TPRI convened two panels at &Now 2019 (A Festival of Innovative Writing): Points of Convergence held September 19-22 at University of Washington, Bothell:
Toward Topological Poetics: Media, Materiality, and the Impossibility of a Desaturated Media Environment. Panelists: Brent Cox, Simon Eales, Travis Sharpe, Amanda Hurtado, and Blair Johnson.
Ask Not What Poetry Can Do For Video But What Video Can Do For Poetry. Panelists: Courtlin Byrd, Zak Byrd, Brent Cox, Corbin Louis, and Madison McCartha.
Abstracts:
Toward Topological Poetics: To say we live in media-saturated times would be an understatement, but it would also be a mistake to think it “more mediated” than others. What would a world desaturated of mediation look like? Impossible. Rather than lament our media-saturation, poetics can interrogate the way communications travel through an always-already media-saturated world of substances. Poets don’t just write language, they build mediated infrastructures of possible communications, or impossible communications, that re-render Language’s conditions of possibility: the substance we live in and are surrounded by and are. This panel suggests media and language as co-constitutive of a topological poetics: a poetics that refuses distance in favor of an immanent critical examination of the language, poetry, and media our bodies, and our poems, are made of.
This panel will include Amanda Hurtado presenting S ACE P, demonstrating that Clark Coolidge’s SPACE is based on a carefully regulated inscriptive network at the intersection of the disciplined body and a specific technology (the IBM composer), revealing otherwise hidden aspects of Coolidge’s compositional process. In an effort to disenchant the magic of twitterbots, Blair Johnson will examine the ramifications of technoanimism and the history of technological enchantment through a reading of two twitterbots: the lively and popular @LostTesla and Nick Montfort’s @one_algorithm. Brent Cox will present the Topological Poetics Research Institute (TPRI), a poetics “think-tank” that is a creative-critical interrogation of the “becoming-institutional” of poetry, poetics, art, and, in an epoch living under the cosmos of management and financial culture, increasingly all things. Simon Eales will present findings from this year’s Ecopoetry Workshop in Val Taleggio, Italy. And Travis Sharp will present a critique of poetics of alternative materialities, including biopoetics and digital poetry, which too often offer a liberatory aesthetics of substrative distension while remaining deeply imbricated in colonial and regressive logics.

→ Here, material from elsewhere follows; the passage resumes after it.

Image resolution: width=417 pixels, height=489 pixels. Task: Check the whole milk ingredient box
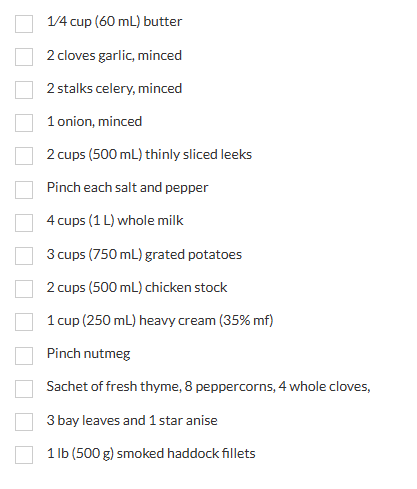point(24,223)
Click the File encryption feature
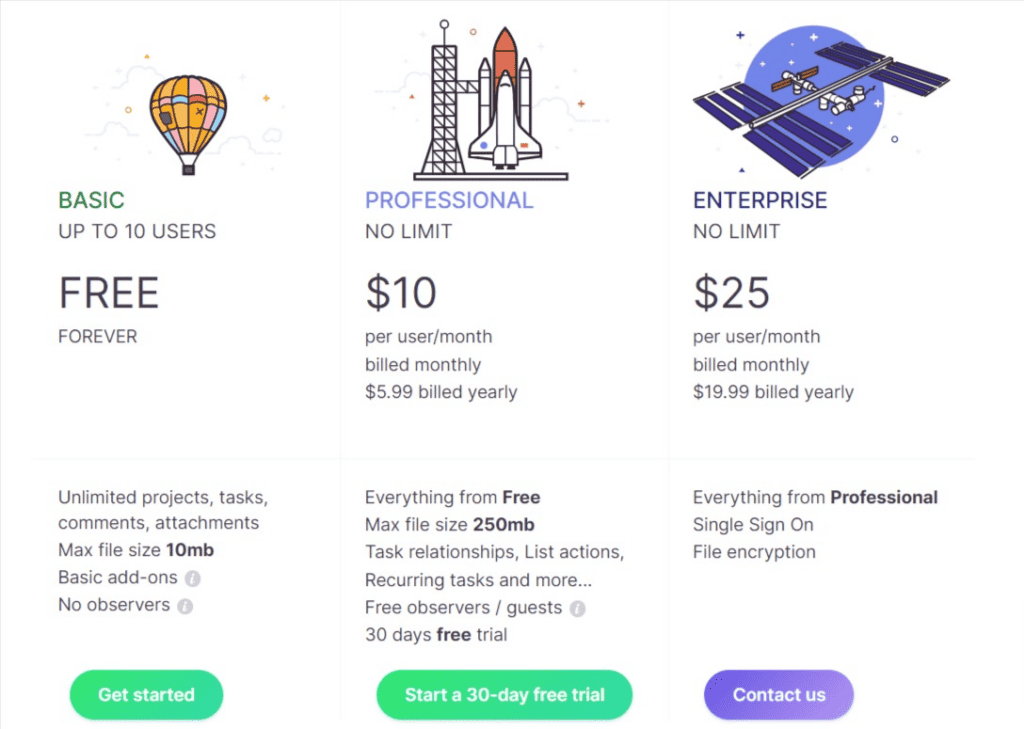Screen dimensions: 1024x729 [x=754, y=552]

Ask Not What Poetry Can Do For Video But What Video Can Do For Poetry: This panel proposes an alternative form: the screening. The moving image on a screen has become dominant in our understanding of reading, writing, and being in the world. Along with creative work, this panel proposes a mode of video-criticism and poetic-making that investigates, articulates, and explores the possible affordances of a thinking of poetry through and with video. The panel will consist of introductory remarks by Courtlin Byrd. Then we will have a screening of 4-5 video works that will play continuously, like a cinema-screening, each exploring the potential of video for both making poetry but also for reading poetry. Following the screening we will have a robust Q&A between the artists and audience teasing out the meaning of this convergence.
Courtlin Byrd and Brent Cox will present a collaborative work suggesting video presents unique opportunities for reading documents of poetry. The video will “read” works by Johanna Drucker and Susan Howe, and The Florentine Codex, a 16th-century colonial-imperial ethnographic study of the Nahuatl people made by Spanish Franciscan friar Bernardino de Sahagun. Poet and video artist Madison McCartha will present portions of “FREAKOPHONE WORLD,” a series of occult recordings, hauntings, and invocations performing new black diasporic identities in the imperiled globalized society, along with an examination of Jeron Braxton’s animation and a proto-essay on blackness, virtuality, assemblage, mediation and art-making. Zak Byrd will screen “Neighbor,” a survey of the homelessness crisis in Los Angeles. From general conversations about the issue, the essay focuses in on Anthony Tolliver, an illustrator who has lived on the streets for 35 years. Corbin Louis will screen “Can of Screams,” a pixel-performance, palpitating artwork cross-bred by warping page poem structures with .mpegs, compositing body, video and sound to activate a blast of agony and healing.